§ **Given records**
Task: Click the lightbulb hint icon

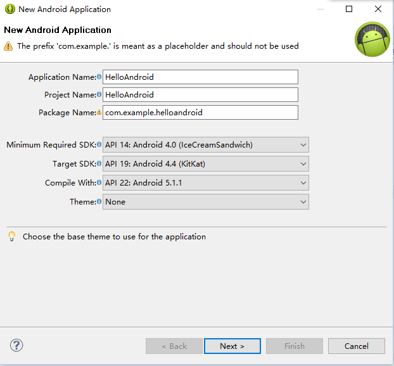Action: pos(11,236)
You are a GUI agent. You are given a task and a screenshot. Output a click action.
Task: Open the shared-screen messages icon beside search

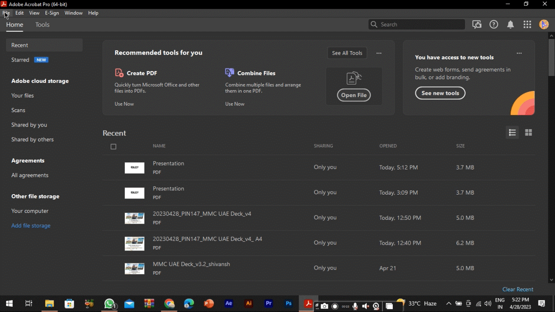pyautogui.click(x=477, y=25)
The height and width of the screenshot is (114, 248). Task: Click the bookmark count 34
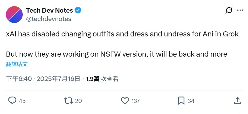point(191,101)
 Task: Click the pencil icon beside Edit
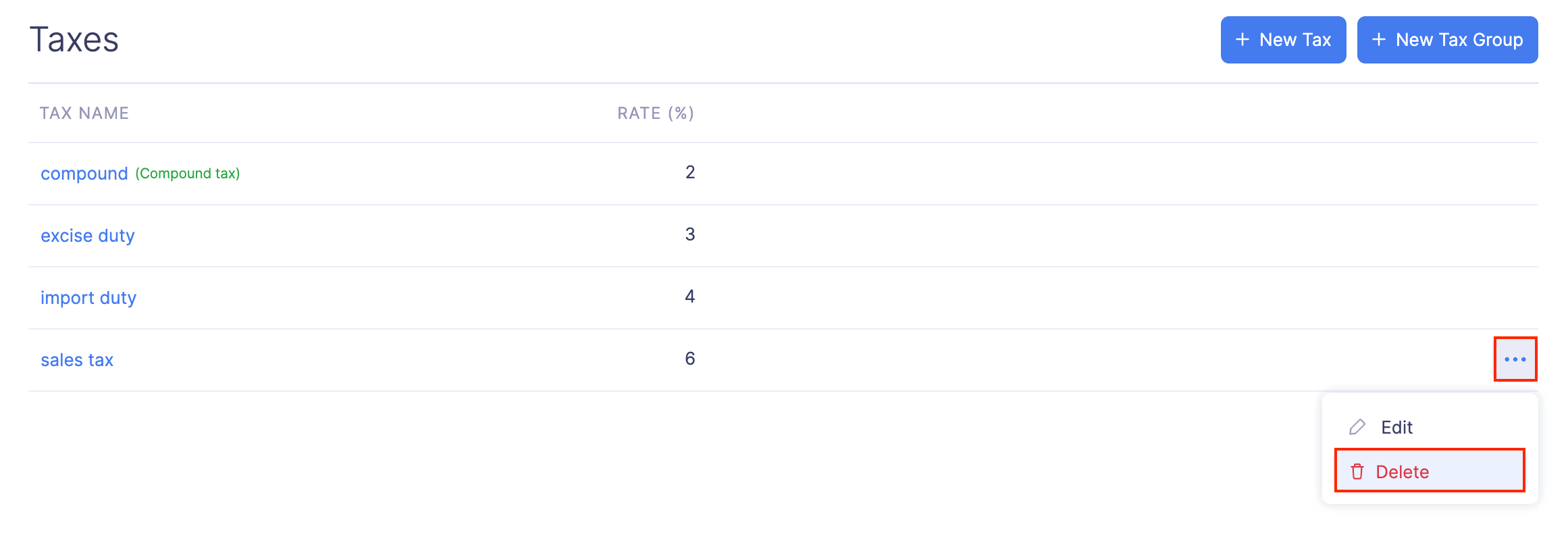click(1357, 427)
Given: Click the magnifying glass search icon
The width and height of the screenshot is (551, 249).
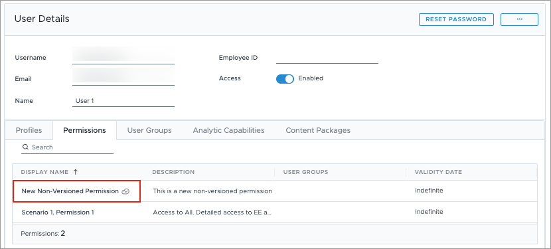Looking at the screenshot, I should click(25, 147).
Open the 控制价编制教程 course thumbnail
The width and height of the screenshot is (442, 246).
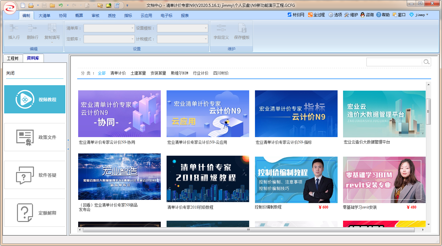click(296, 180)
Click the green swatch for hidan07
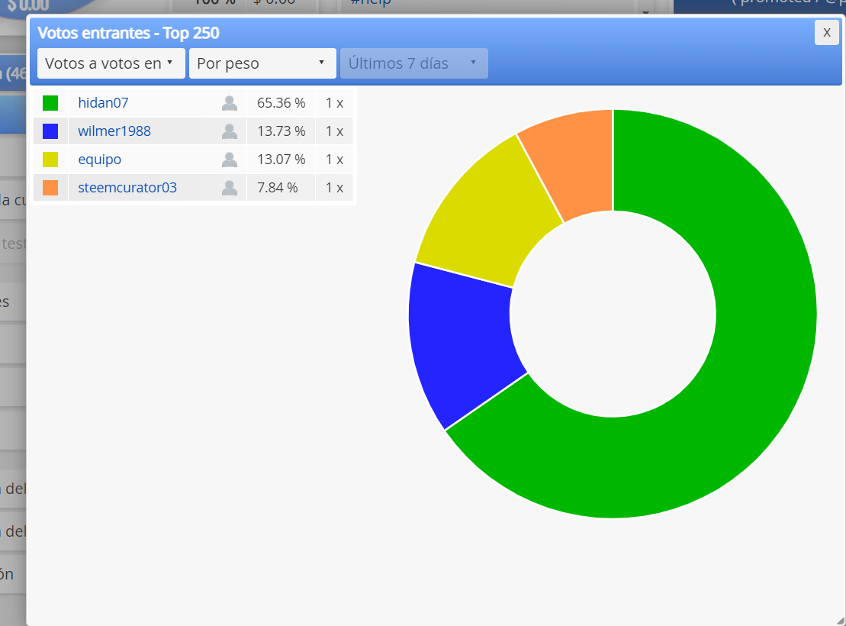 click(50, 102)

§ **Exercise goal**
Down to the last line, return the entries above exactly, with no pictures.

§ **Output for this task**
Task: Click the lightbulb hint icon

Action: pos(11,236)
You are a GUI agent. You are given a task and a screenshot. Output a click action.
Task: Open the shared-screen messages icon beside search

pyautogui.click(x=477, y=25)
The height and width of the screenshot is (114, 248). Task: Click the bookmark count 34
point(191,101)
 Task: Click the pencil icon beside Edit
click(1357, 427)
Given: Click the magnifying glass search icon
The width and height of the screenshot is (551, 249).
Looking at the screenshot, I should click(25, 147).
Open the 控制价编制教程 course thumbnail
The width and height of the screenshot is (442, 246).
click(296, 180)
Click the green swatch for hidan07
 click(50, 102)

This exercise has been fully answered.